The FIA World Endurance Championship’s newest race-winner BMW will start at the front of the field for this weekend’s 24 Hours of Le Mans (13-14 June), after Cadillac lost a second consecutive Hypercar pole position for the season’s showpiece event to a penalty.
Hypercar
When the dust settled at the end of a frenetic Hyperpole 2 shootout around the iconic Circuit de la Sarthe, a scant five thousandths-of-a-second was all that separated Cadillac Hertz Team JOTA’s Jack Aitken from BMW M Team WRT’s Dries Vanthoor. It was the latter, though, that would inherit pole after the Brit was stripped of his best lap time due to having left the working lane to join the fast lane at the beginning of the session before being authorised to do so
For the majority of the 15-minute showdown, the top spot on the starting grid had looked to be heading BMW’s way in any case, as Vanthoor punched in a succession of purple sectors and fastest laps, but on his final flyer, Aitken – in only his second appearance for Anglo-American outfit Cadillac Hertz Team JOTA – surged to the summit of the timing screens by the narrowest of margins.
Post-session, however, the #38 Cadillac V-Series.R tumbled down the classification to 10th due to the penalty, promoting the #15 BMW M Hybrid V8 that Vanthoor shares with Kevin Magnussen and Raffaele Marciello to pole.
“I’m super-happy to give everybody in the team who has worked so hard over the past months and years what they deserve,” the Belgian commented. “That said, we obviously shouldn’t be too happy yet, because our goal is to win the race so we need to keep it clean over the weekend, but it’s a great position to start.”
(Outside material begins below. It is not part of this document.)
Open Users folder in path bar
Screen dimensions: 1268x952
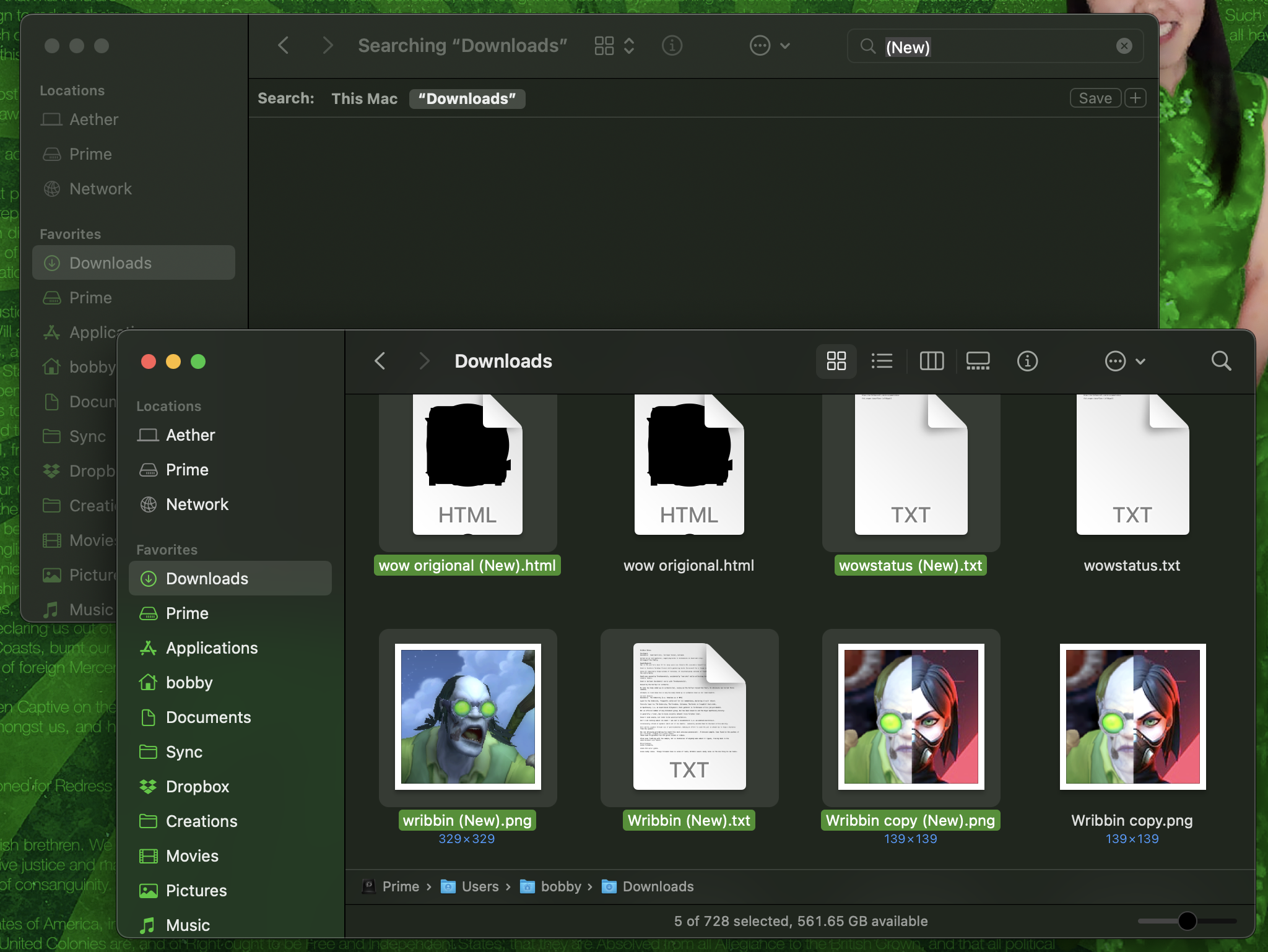pyautogui.click(x=479, y=886)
Cadillac will still have one car on the front row courtesy of Will Stevens in second, with António Félix da Costa backing up a pace-setting Hyperpole 1 performance by team-mate Charles Milesi to put the #35 Alpine Endurance Team A424 third. The second BMW – the Spa-winning #20 entry piloted in Hyperpole 2 by Robin Frijns – rounds out the top four.
Hypercar newcomer Genesis Magma Racing produced a phenomenal effort to line up sixth and ninth in the hands of Paul-Loup Chatin and former world champion André Lotterer, with the best Ferrari – the 2023 Le Mans-winning #51 499P – just eighth and neither Toyota advancing beyond Hyperpole 1, leaving the multiple title-winning Japanese marque a lowly 14th and 15th.

LMGT3
The Heart of Racing Team will start from pole position in the ultra-competitive LMGT3 category. Mattia Drudi in the #27 Aston Martin Vantage claimed his second consecutive LMGT3 pole at Le Mans after reprising his 2025 heroics.
The Italian outpaced the #21 VISTA AF Corse Ferrari driven by Alessio Rovera just under a second.

LMP2
LMP2 saw the #29 Forestier by Panis entry set the best time in the Hyperpole after Esteban Masson set a blistering lap of 3m32.885s, heading the #28 IDEC Sport entry driven by Job van Uitert by 0.387s. But it will be the IDEC entry that will start from the pole itself after the #29 will serve a one place grid drop for a qualifying penalty issued on Wednesday evening.
In the earlier Hyperpole 1 session for LMP2 and LMGT3 cars, the times were topped by Tom Dillman in the #43 Inter Europol Competition Oreca-Gibson and #27 Heart of Racing Aston Martin driven by Zacharie Robichon respectively.